> **THE TASK**
Could you write out the whole passage below on sitting and physical activity, word for word?

> **READING PASSAGE**

We all know that physical activity is important for general health. The typical guideline for physical activity (in a week):
150-300 minutes of MODERATE intensity (power walking, walking, house chores etc)
75-150 minutes of VIGOROUS intensity (running, cycling, swimming, rowing etc)
A combination of both
To the already-active individual, hitting the recommended hours in this guideline would be a piece of cake! I know many people who can complete it in 2 days (myself included)!
If you are sitting (sedentary) for most of the time when you are NOT being active, you’re not much better off than the physically inactive person.
If you workout for 60 minutes or more but spend the rest of the day seated (work/school/etc), then congratulations! You’re an Active-Couch Potato! Sounds cute but the effects are not that cute. In fact, it can be life threatening. Active-couch potato-ing has been associated with unwanted metabolic biomarkers (decrease in insulin sensitivity) .
What is “sitting”?
Sitting (or sedentary behaviour) includes behaviours that do not use much energy (less than 1.5 metabolic equivalents) during the hours that you are awake .
Examples: Driving/commuting for long hours, seated at a desk for work/school, watching tv, meal times, chilling by the beach etc
Technology has both improved and worsen the situation. On one end of the spectrum, there are many available trackers/step counters/health apps/fitness apps etc that can encourage movement. And on the other end, it contributes to more SITTING! From online shopping to food delivery. Heh, we don’t even need to go grocery shopping or cook our food!
Sitting and Health
More sitting time has been associated with obesity, Type 2 diabetes and heart problems.

> **RECORDED INFORMATION**

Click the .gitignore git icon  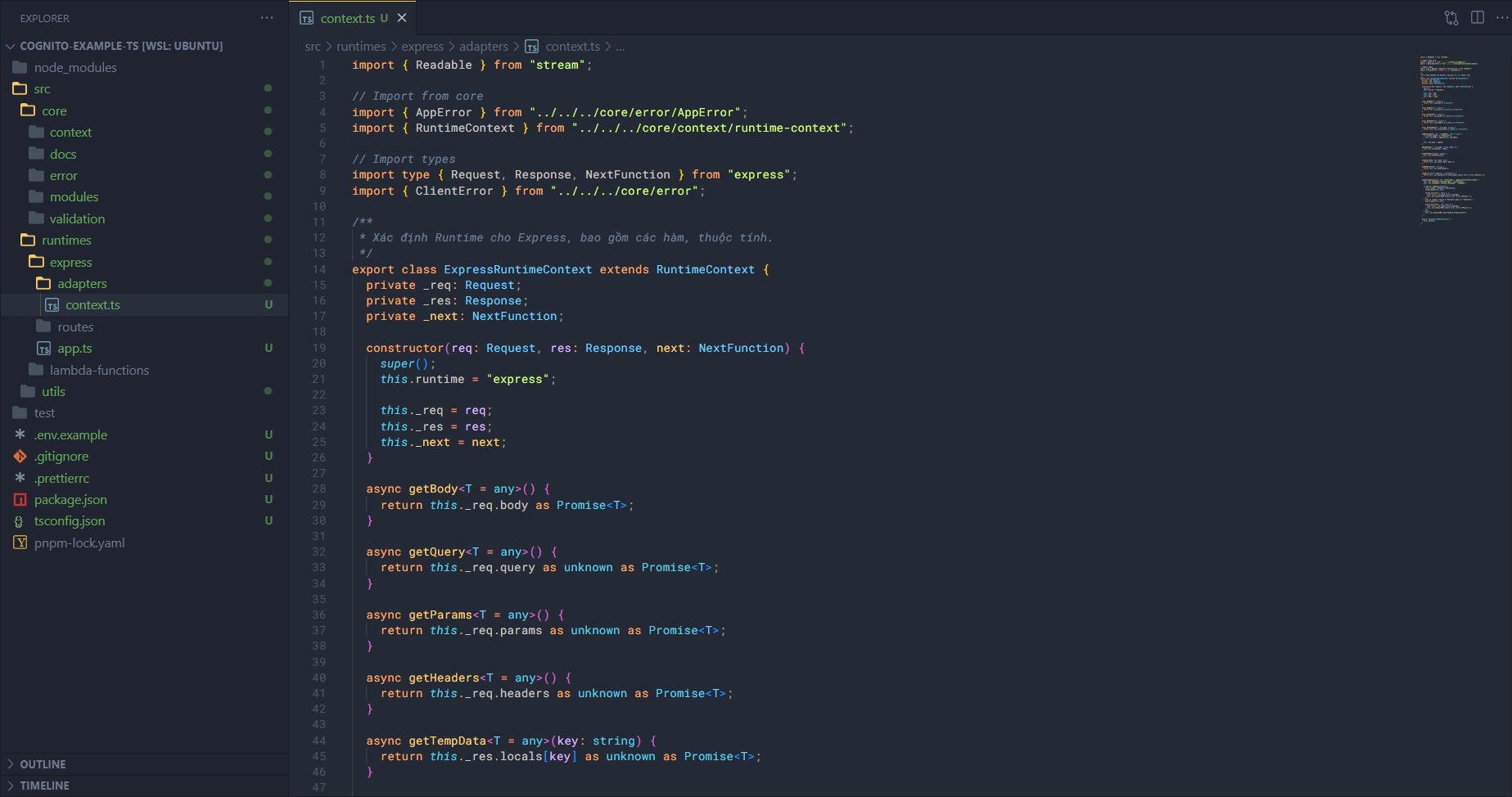click(x=20, y=457)
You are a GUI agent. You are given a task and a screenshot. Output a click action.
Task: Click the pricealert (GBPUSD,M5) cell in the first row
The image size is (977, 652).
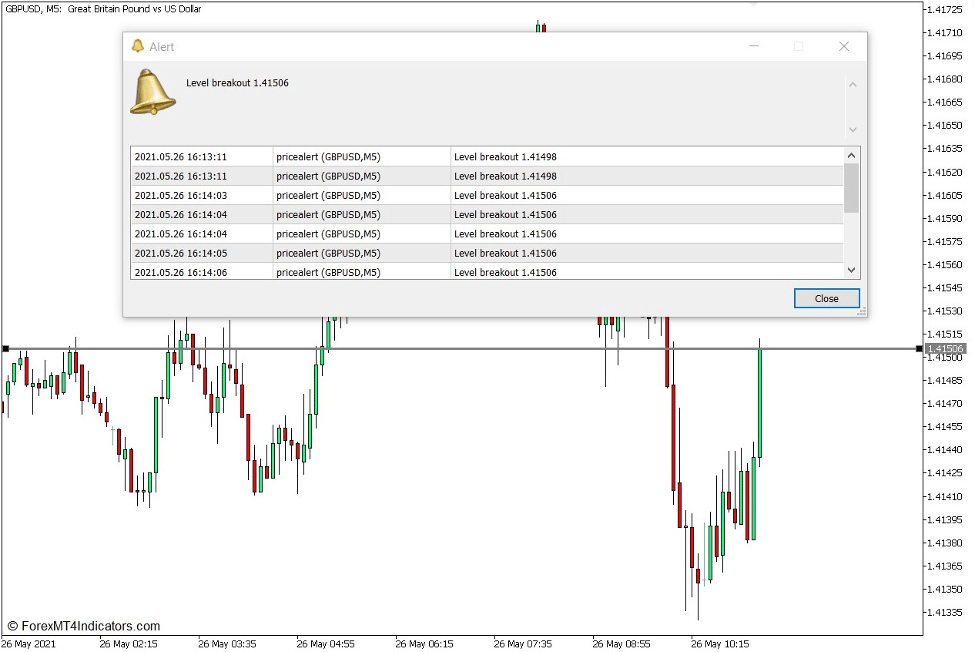point(330,156)
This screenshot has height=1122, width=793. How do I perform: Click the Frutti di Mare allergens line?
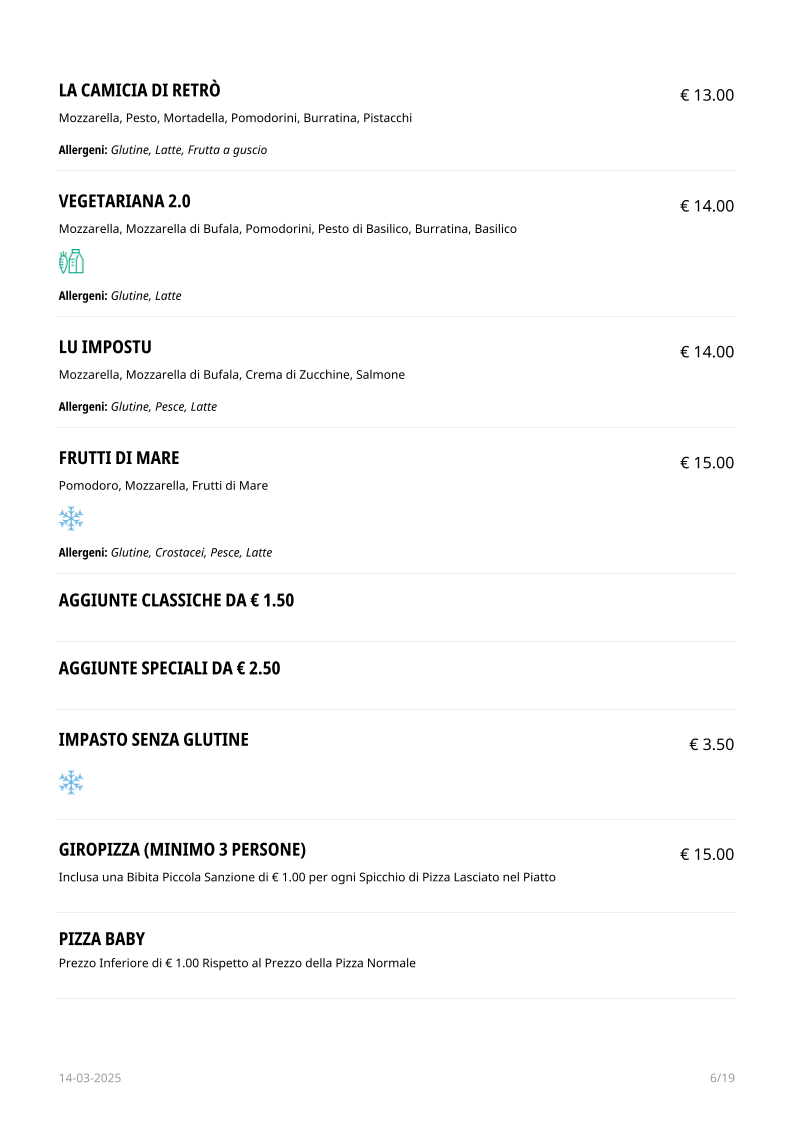[165, 553]
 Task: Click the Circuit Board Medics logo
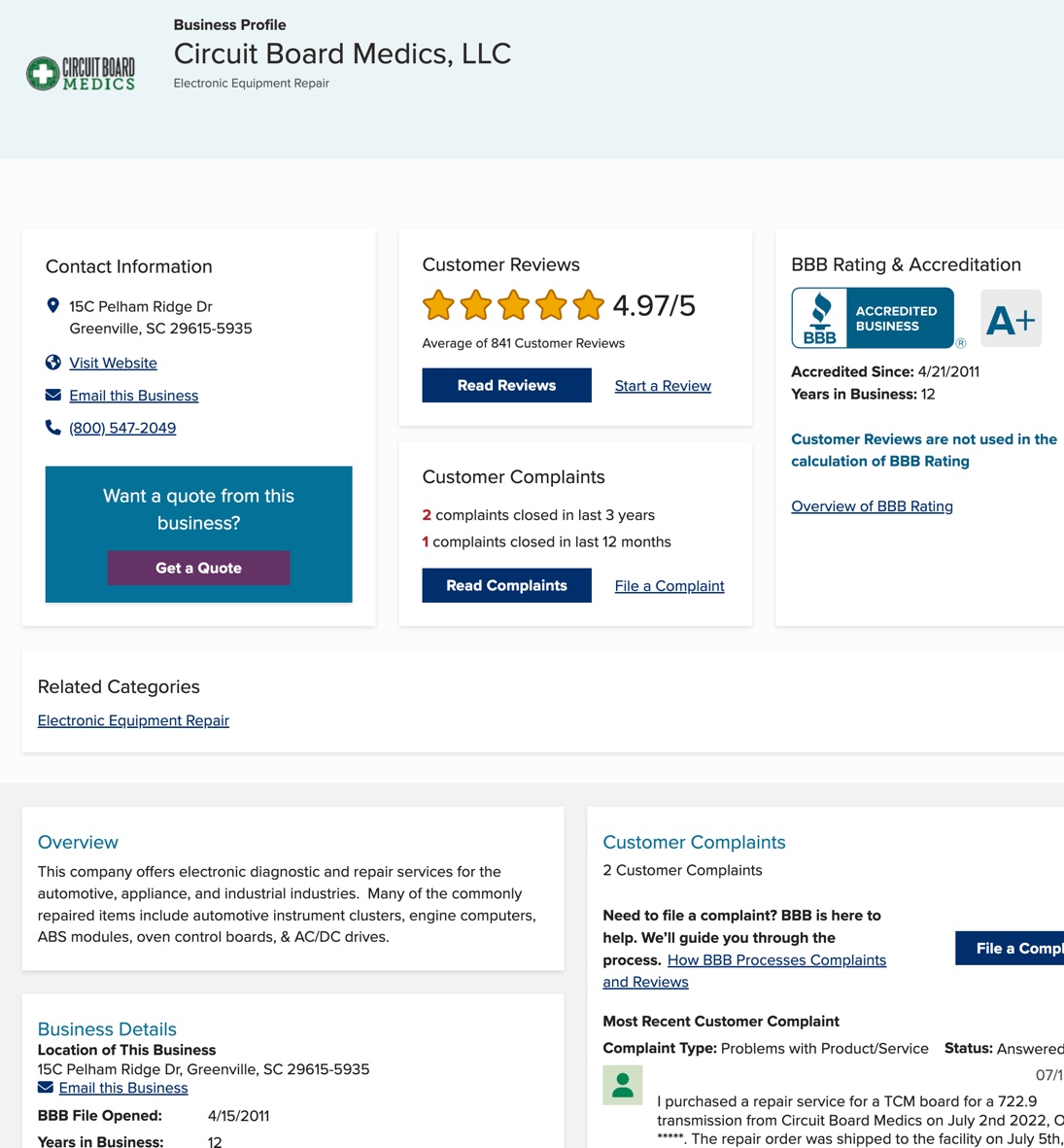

> **RESULT FOR THIS TASK**
We all know that physical activity is important for general health. The typical guideline for physical activity (in a week):
150-300 minutes of MODERATE intensity (power walking, walking, house chores etc)
75-150 minutes of VIGOROUS intensity (running, cycling, swimming, rowing etc)
A combination of both
To the already-active individual, hitting the recommended hours in this guideline would be a piece of cake! I know many people who can complete it in 2 days (myself included)!
If you are sitting (sedentary) for most of the time when you are NOT being active, you’re not much better off than the physically inactive person.
If you workout for 60 minutes or more but spend the rest of the day seated (work/school/etc), then congratulations! You’re an Active-Couch Potato! Sounds cute but the effects are not that cute. In fact, it can be life threatening. Active-couch potato-ing has been associated with unwanted metabolic biomarkers (decrease in insulin sensitivity) .
What is “sitting”?
Sitting (or sedentary behaviour) includes behaviours that do not use much energy (less than 1.5 metabolic equivalents) during the hours that you are awake .
Examples: Driving/commuting for long hours, seated at a desk for work/school, watching tv, meal times, chilling by the beach etc
Technology has both improved and worsen the situation. On one end of the spectrum, there are many available trackers/step counters/health apps/fitness apps etc that can encourage movement. And on the other end, it contributes to more SITTING! From online shopping to food delivery. Heh, we don’t even need to go grocery shopping or cook our food!
Sitting and Health
More sitting time has been associated with obesity, Type 2 diabetes and heart problems.